[Start Task data]
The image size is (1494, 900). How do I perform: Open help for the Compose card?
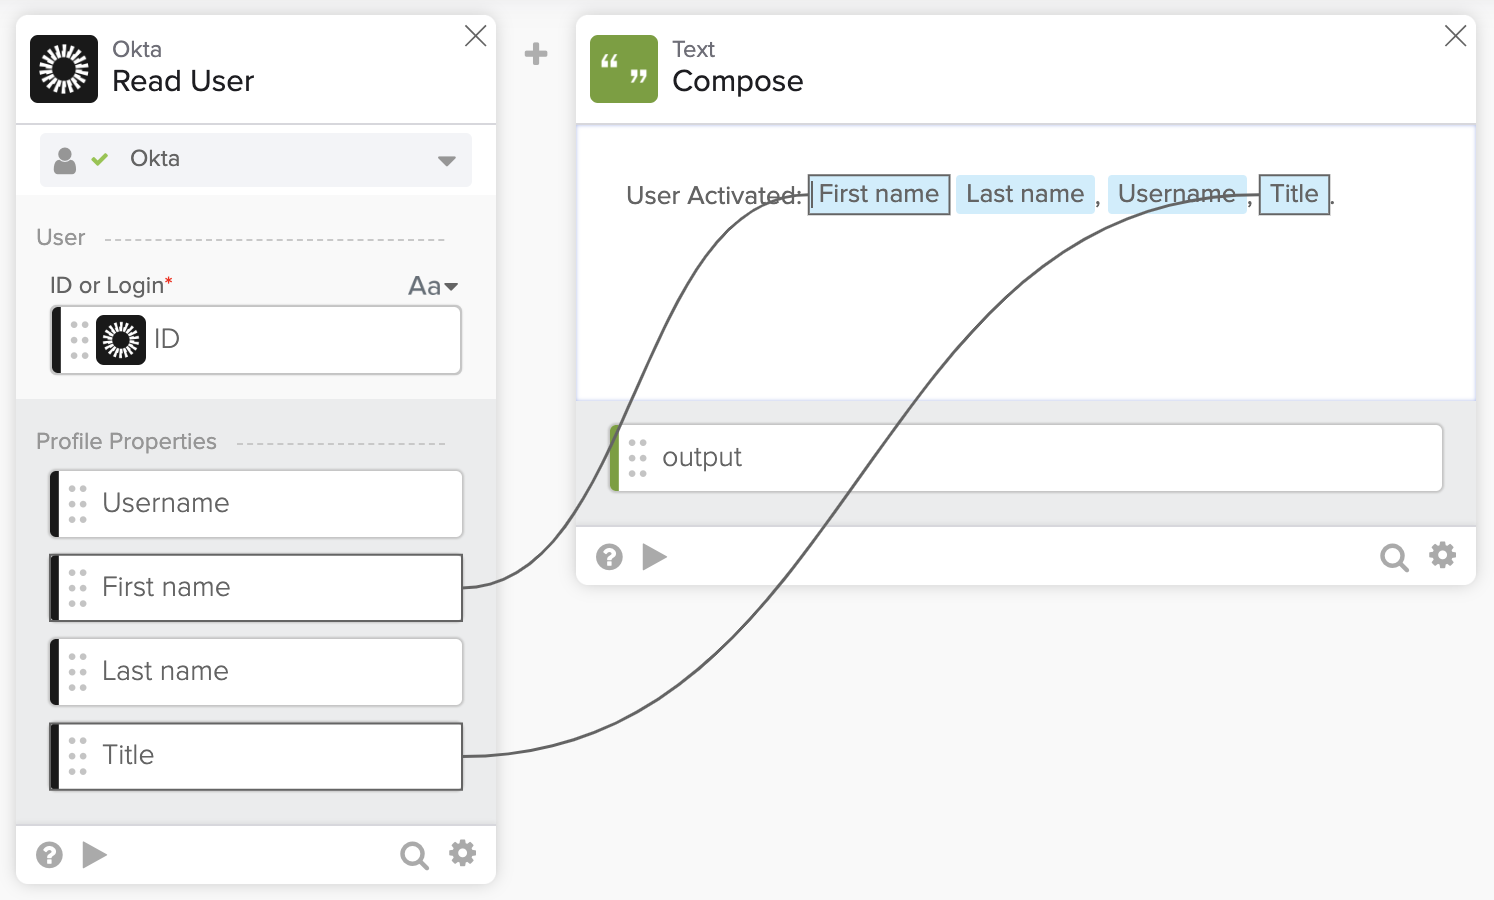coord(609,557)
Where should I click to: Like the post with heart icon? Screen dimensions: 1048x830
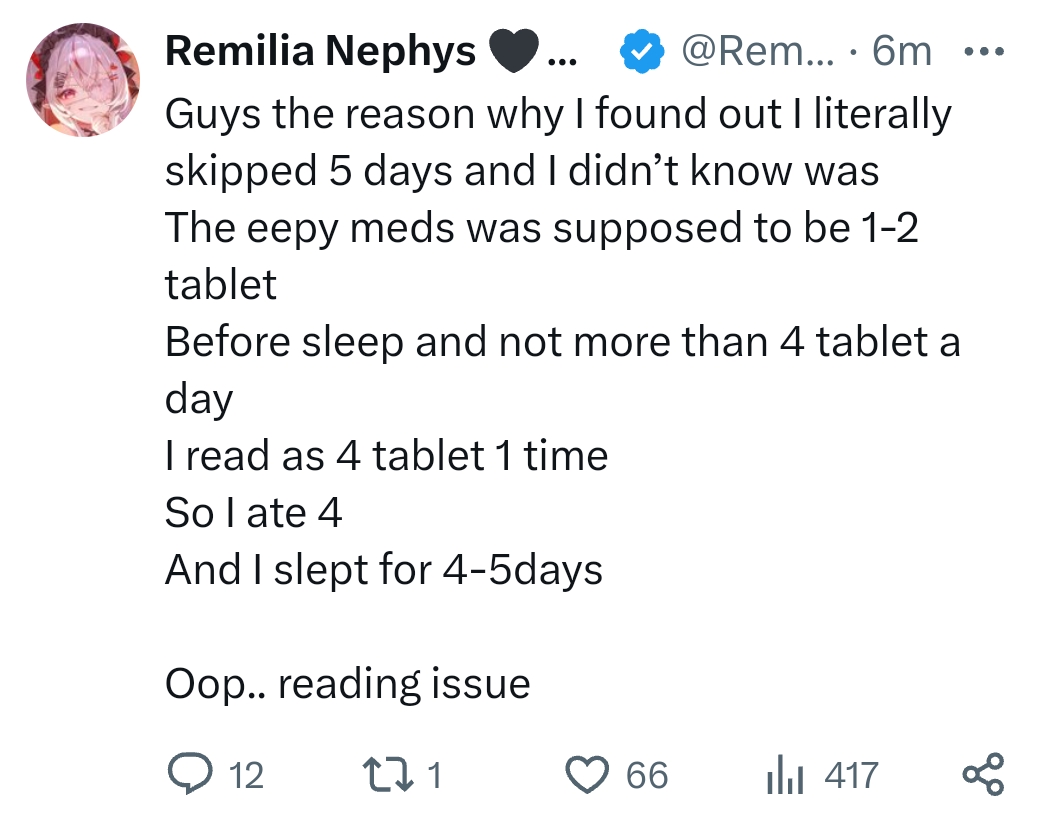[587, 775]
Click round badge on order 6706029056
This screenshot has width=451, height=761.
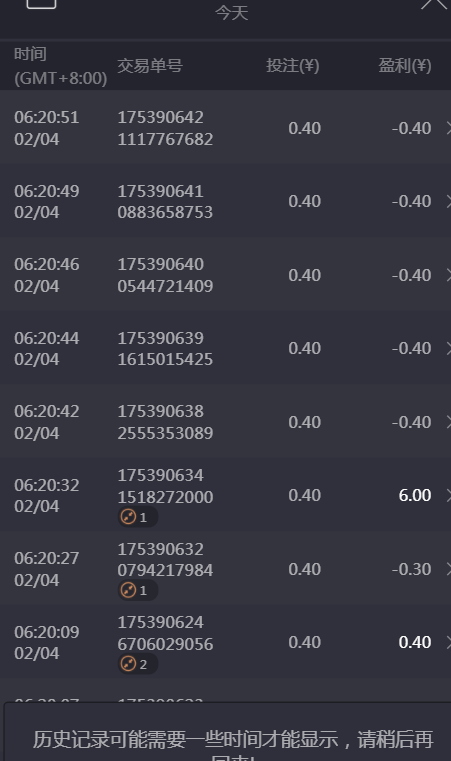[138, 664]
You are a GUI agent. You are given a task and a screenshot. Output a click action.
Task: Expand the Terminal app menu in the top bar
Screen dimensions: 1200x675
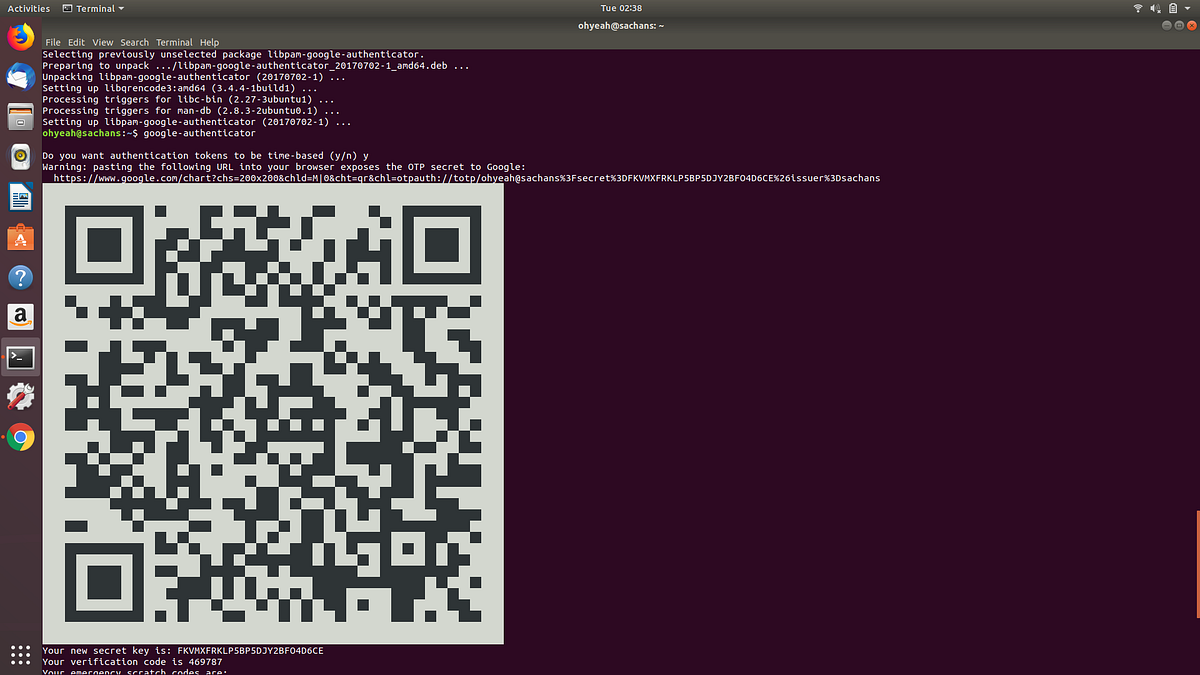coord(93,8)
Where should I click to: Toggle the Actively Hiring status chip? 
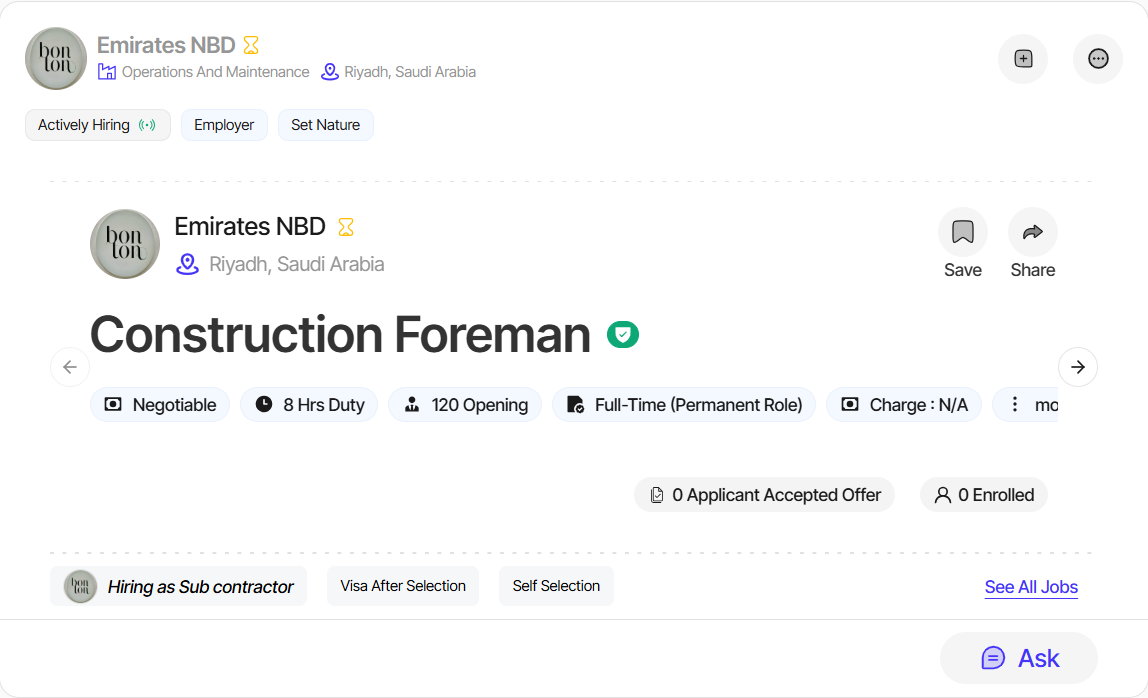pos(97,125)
[End Task data]
* Task statement: Write out every one of the items above word for word, leaving out the pictures.

* Final answer:
The image size is (1494, 900). How do I perform: Open help for the Compose card?
coord(609,557)
Where should I click to: Like the post with heart icon? Screen dimensions: 1048x830
[587, 775]
Click round badge on order 6706029056
This screenshot has width=451, height=761.
[138, 664]
You are a GUI agent. You are given a task and a screenshot. Output a click action.
Task: Expand the Terminal app menu in the top bar
Screen dimensions: 1200x675
coord(93,8)
Where should I click to: Toggle the Actively Hiring status chip? 
pos(97,125)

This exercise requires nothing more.